The Year That Changed My Life
Living and learning with diabetesBy Lucy Buchanan
In July of 1969, prior to my 14th birthday, I came down with a severe case of mumps — not something I wanted during summer vacation. I later learned that the mumps virus can be a precursor to diabetes.
In October, while attending a slumber party, I needed multiple trips to the bathroom during the night. I didn't think much about it until the need for frequent trips to the bathroom became an everyday occurrence, in addition to an incessant thirst, dry mouth, excessive hunger and loss of weight. I had heard my mother tell stories about her mother's diabetes, the steel needles that were thick and had to be sharpened, the syringes that had to be boiled, and how she gave daily shots to her mother. Had I inherited diabetes?
I referenced my 9th grade health book (no Internet back then), and there in black and white was the answer: I had Type 1, insulin-dependent diabetes and would depend on shots for the rest of my life. Ugh.
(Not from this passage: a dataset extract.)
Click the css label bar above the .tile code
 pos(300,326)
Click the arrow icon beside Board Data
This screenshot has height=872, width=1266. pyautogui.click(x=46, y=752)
I tried hiding this from my mother, but after I dropped from 90 to 70 pounds, she knew something was wrong. In January 1970, I was officially diagnosed.
Off to the hospital I went for 10 days to learn about diabetes, food exchanges and how to give myself shots. My daily routine became three shots a day and an archaic way of testing sugar levels by dropping a tablet in a test tube of urine, then waiting for a color change. A color of yellow meant no sugar spilled into my urine; dark blue meant a lot of sugar — probably 250-plus — which was a bad thing, but with no number associated with the sugar level.
Thank goodness for the advancements in diabetes treatment and technology over the years. It just keeps improving! I went on an insulin pump in 2001 and started my first Continuous Glucose Monitor sensor in June 2014. Diabetes has never kept me from doing anything I've wanted to do. All these years I have educated myself on diabetes and followed my doctors' instructions, and after 45 years, I am fortunate to have only mild retinopathy.
The components for controlling diabetes? Knowledge and exercise.
I love sharing my diabetes journey with others, and it has been so rewarding to me to help others improve their journey.